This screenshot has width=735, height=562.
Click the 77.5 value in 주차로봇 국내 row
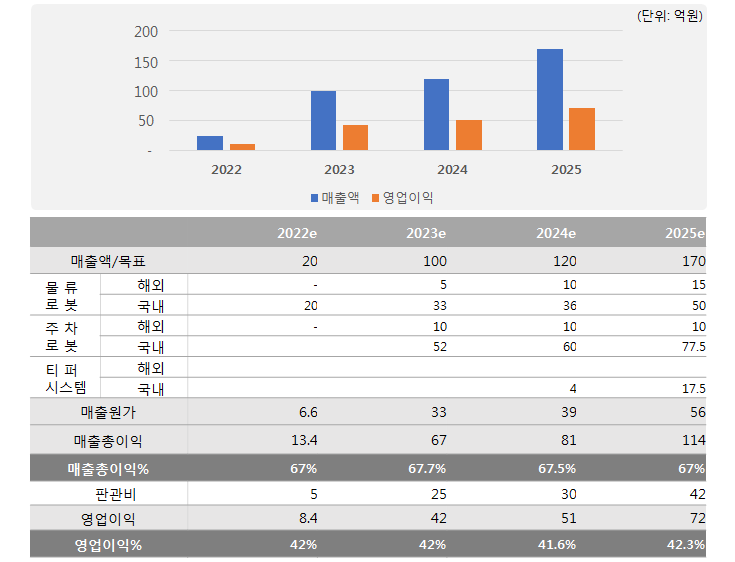pos(691,346)
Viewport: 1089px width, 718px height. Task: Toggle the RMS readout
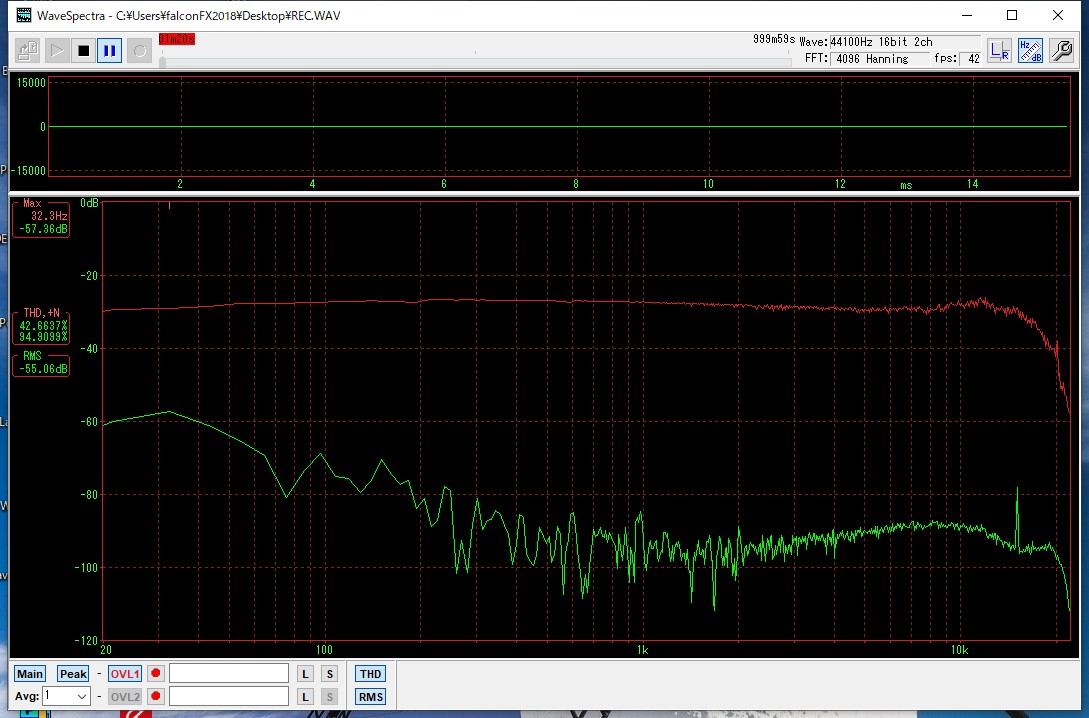click(370, 697)
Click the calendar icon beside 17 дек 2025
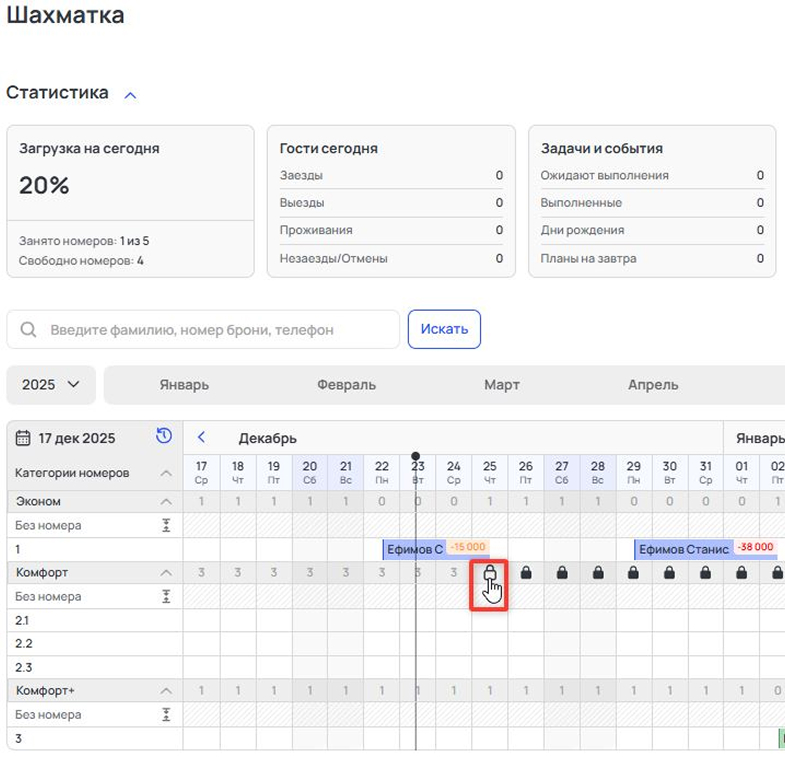Viewport: 785px width, 757px height. [23, 438]
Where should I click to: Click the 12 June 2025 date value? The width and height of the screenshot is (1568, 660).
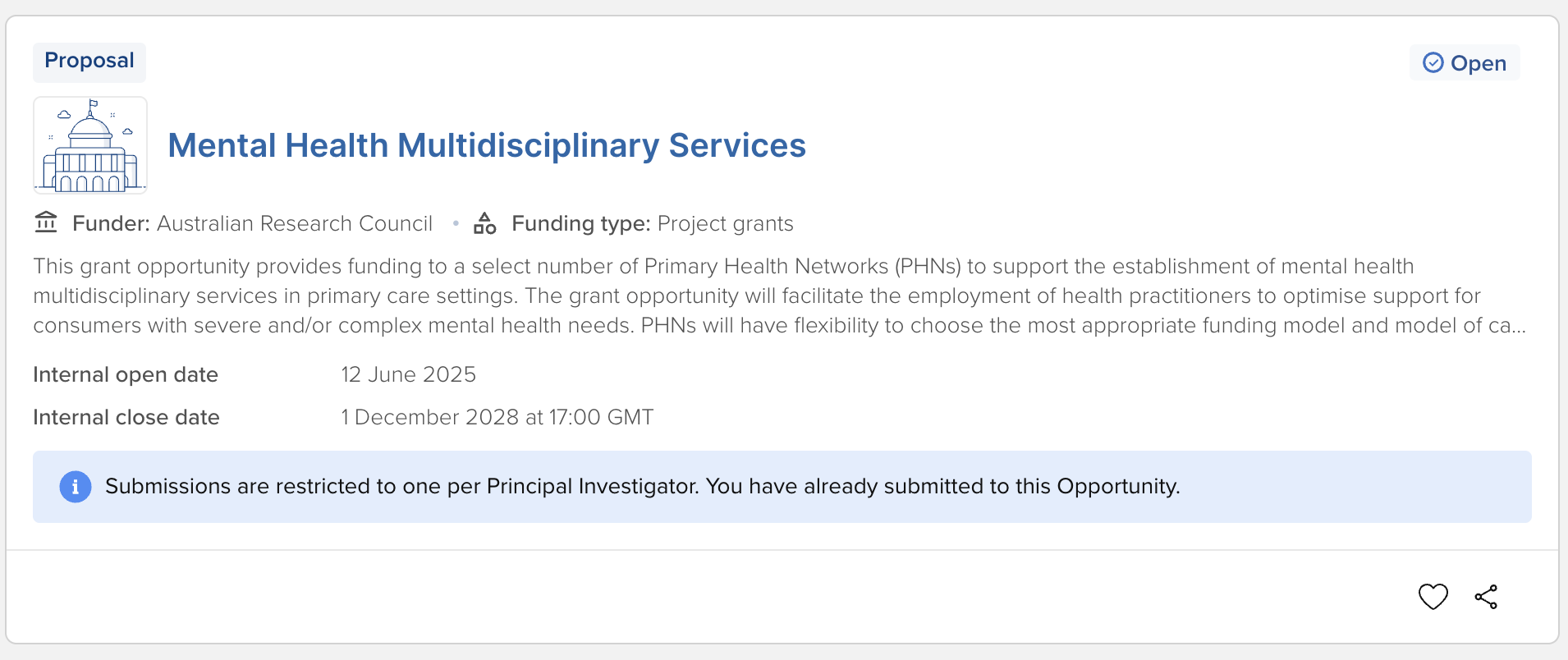tap(408, 374)
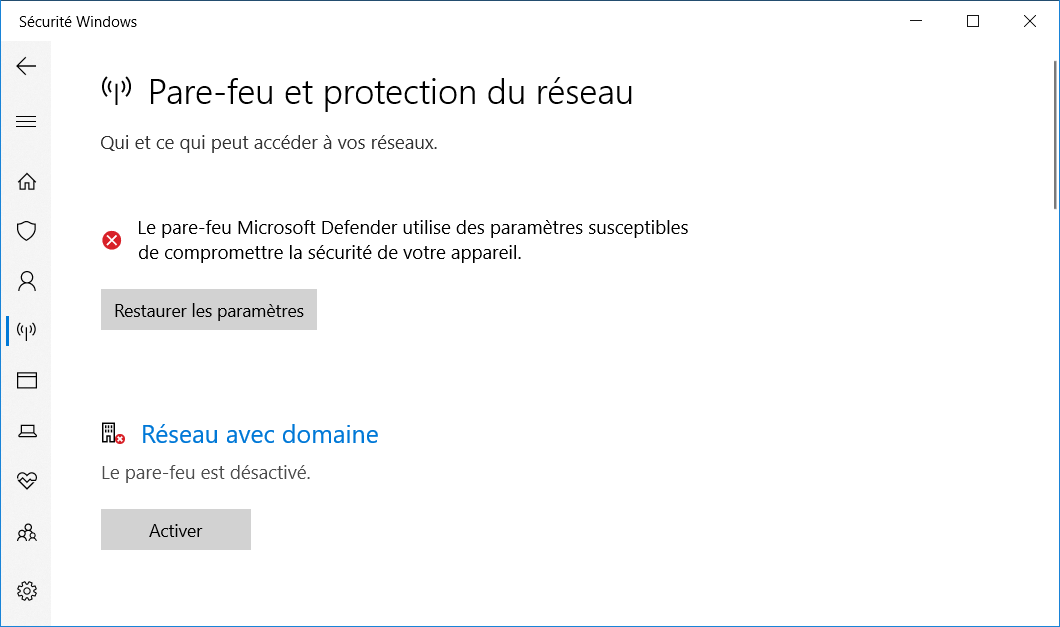Select firewall and network antenna sidebar icon
1060x627 pixels.
click(x=26, y=331)
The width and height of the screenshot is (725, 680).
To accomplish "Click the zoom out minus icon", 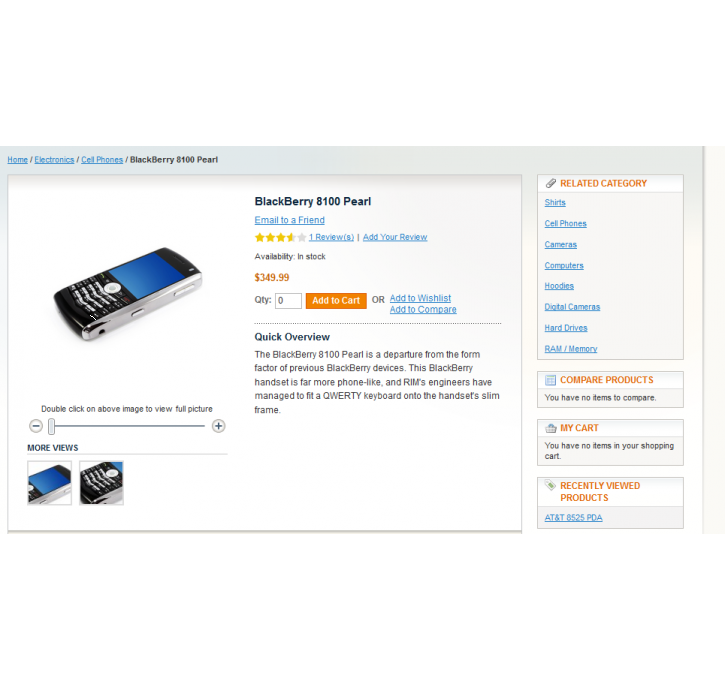I will [x=36, y=426].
━━━━━━━━━━
## ASSIGNMENT
Although the records above contain pictures, the copy must not; set down exactly the lines from the one with "Click the calendar icon beside 17 дек 2025" up to and including the one with "The width and height of the screenshot is (725, 680).".

## ANSWER SECTION
Click the calendar icon beside 17 дек 2025
Viewport: 785px width, 757px height. [23, 438]
Where should I click to: Click the 12 June 2025 date value? The width and height of the screenshot is (1568, 660).
tap(408, 374)
Select firewall and network antenna sidebar icon
1060x627 pixels.
click(x=26, y=331)
The width and height of the screenshot is (725, 680).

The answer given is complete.